## WHAT TO WORK ON
Convert the records into a Markdown table with columns n and Line, starting with the line containing "Task: Click the" and continuing through the end of the records. Number the rows, omit blank lines, and leave out the pictures.

## RECORDS TO USE
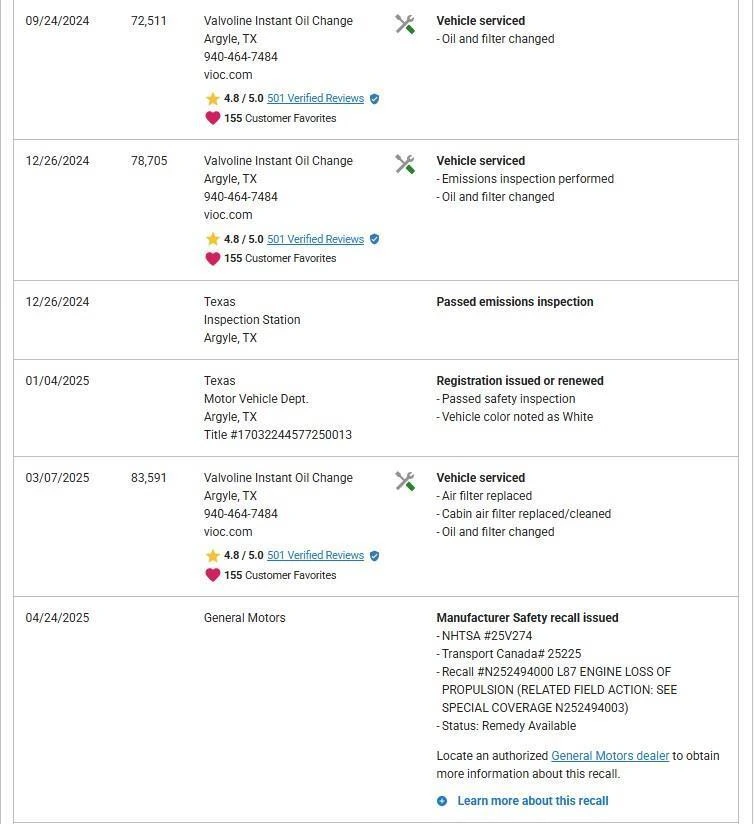754x824 pixels.
Task: Open 501 Verified Reviews for 12/26/2024 service
Action: click(x=315, y=239)
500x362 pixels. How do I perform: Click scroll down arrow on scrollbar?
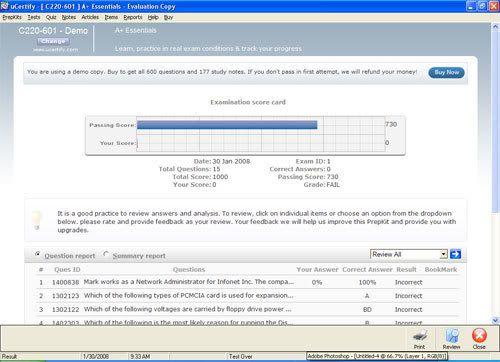coord(495,320)
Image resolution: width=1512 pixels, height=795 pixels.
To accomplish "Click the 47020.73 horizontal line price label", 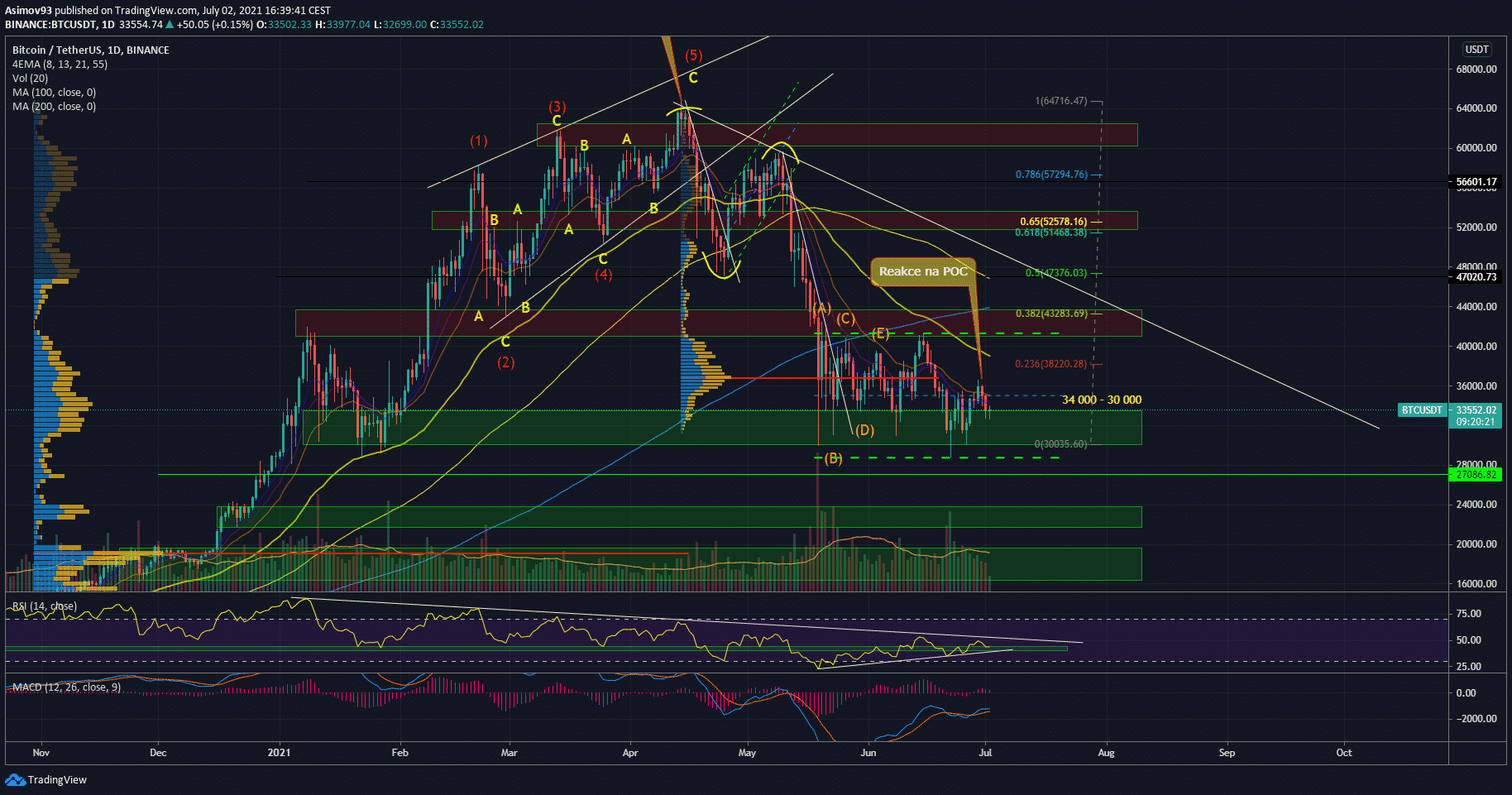I will (x=1476, y=277).
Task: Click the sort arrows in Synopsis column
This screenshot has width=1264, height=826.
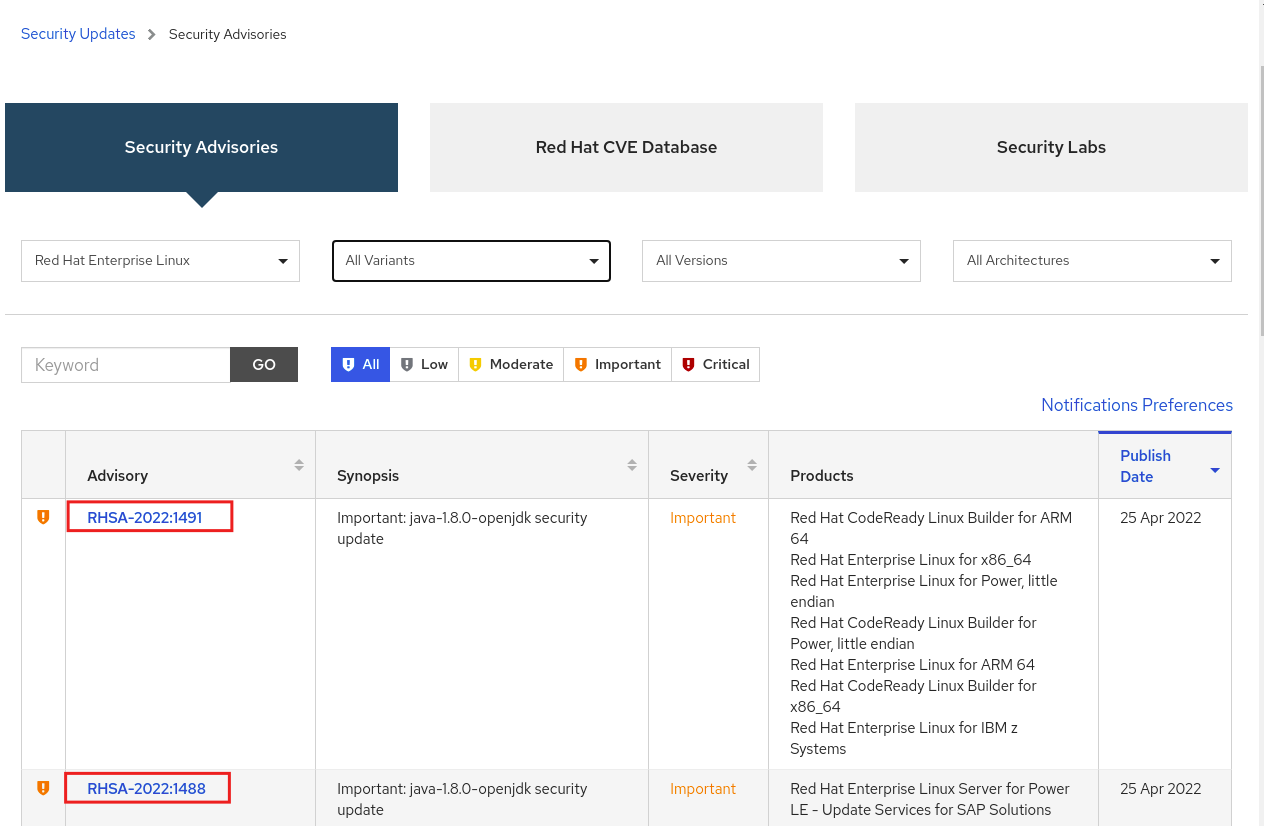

## ANSWER TO THIS EXERCISE
| n | Line |
|---|---|
| 1 | Task: Click the sort arrows in Synopsis column |
| 2 | This screenshot has width=1264, height=826. |